━━━━━ Supplied passage

The sensitizer/desensitizer of FIG. 1 is used to sensitize and to desensitize a target carried in the spine of a book 58. To sensitize the book's target, the switch 56 is first operated to turn on the motor 36. This causes the magnet carrier 40 to rotate about its axis 40a so that the permanent magnets 48 turn about the axis 40a to produce an alternating magnetic field in the region above the sensitizer wall 24. The book 58 is then placed with its spine 60 on the sensitizer wall 24 and its cover 62 against the guide wall 26. The book is then slid in the direction of the arrow A along the sensitizer and guide walls from one end of the housing 20 to the other. As a result, the target in the book's spine becomes exposed to the alternating magnetic field above the sensitizer wall 24. As the book is slid along the housing 20, the intensity of the alternating magnetic field on the book's target first increases and thereafter decreases in intensity. As will be explained hereinafter, the gradually decreasing alternating magnetic field effectively demagnetizes magnetic desensitizer elements on the target and thereby makes the target sensitive to alternating magnetic interrogation signals from a theft detection system.

━━━━━━━━━━
━━━━━ Dataset extract

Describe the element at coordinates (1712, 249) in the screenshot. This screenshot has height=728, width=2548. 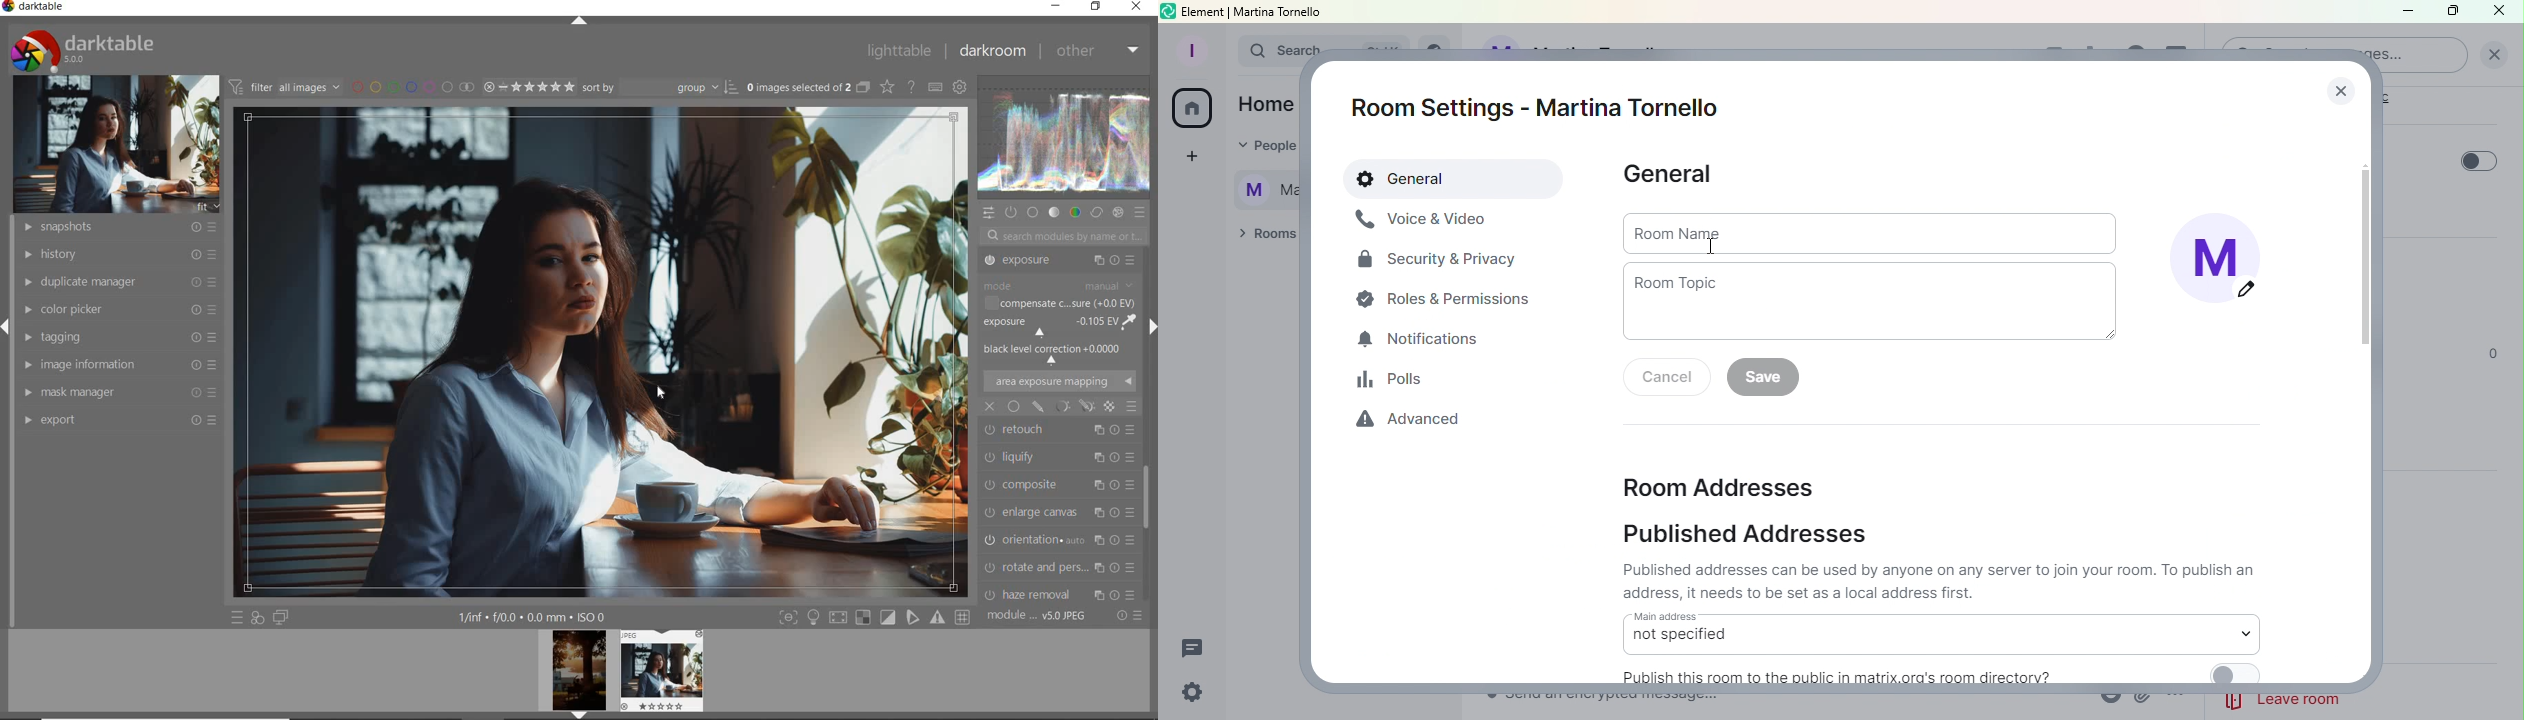
I see `cursor` at that location.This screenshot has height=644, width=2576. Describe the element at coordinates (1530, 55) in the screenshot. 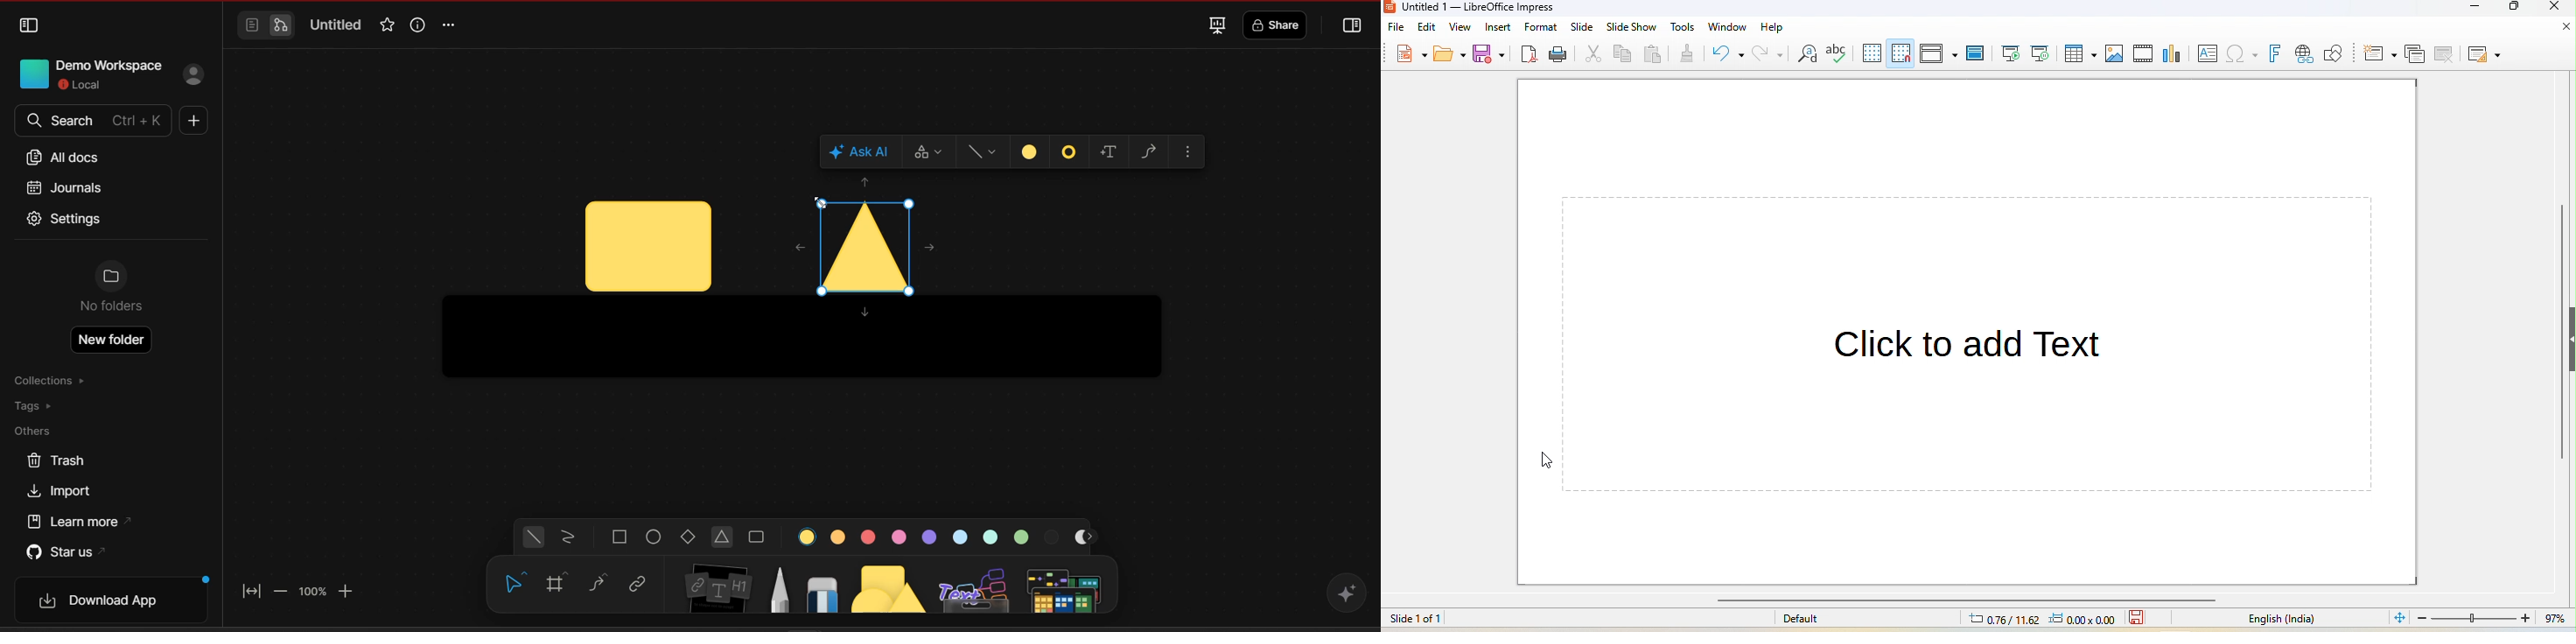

━━━━━━━━━━

▶ **Task set**:
1. In the patent passage about the book sensitizer/desensitizer, list every reference numeral above 50 together with the item it designates.
2. Carry on the patent passage about the book sensitizer/desensitizer, starting after its final sentence.

▶ **Expected results**:
1.
- 56: the switch
- 58: the book
- 60: the book's spine
- 62: the book's cover

2.
FIG. 2 shows the book 58 with a target assembly 63 (shown in dashed outline) mounted in the book spine 60. As can be seen, the target assembly 63 is elongated and thin; and it can easily be mounted inside the spine 60. The spine holds the target assembly in a fixed orientation, hidden from view and in a manner that does not interfere with the opening and closing of the book.
As can be seen in FIGS. 3 and 4, the target assembly 63 comprises a thin continuous target strip 64 of low magnetic coercivity, highly permeable, magnetic material, such as Permalloy; although other easily saturable, low coercivity magnetic materials may also be used. The target strip 64 is easily magnetized into and out of magnetic saturation by an alternating magnetic field generated near an exit from a protected area in which the book 58 is kept. For example, the alternating magnetic interrogation field can be generated by coils located near an exit from a library. When a book carrying the target strip 64 passes through the library exit and becomes exposed to the alternating magnetic interrogation field, the strip is driven alternately into and out of magnetic saturation. This has the effect of producing a characteristic disturbance of the interrogation field in the form of pulses of predetermined spacing and frequency content. When these pulses are detected, an alarm is generated. A system for producing the above described alternating magnetic interrogation fields and for detecting the characteristic pulses produced by the target strip 64 is shown and described in U.S. Pat. No. 4,623,877.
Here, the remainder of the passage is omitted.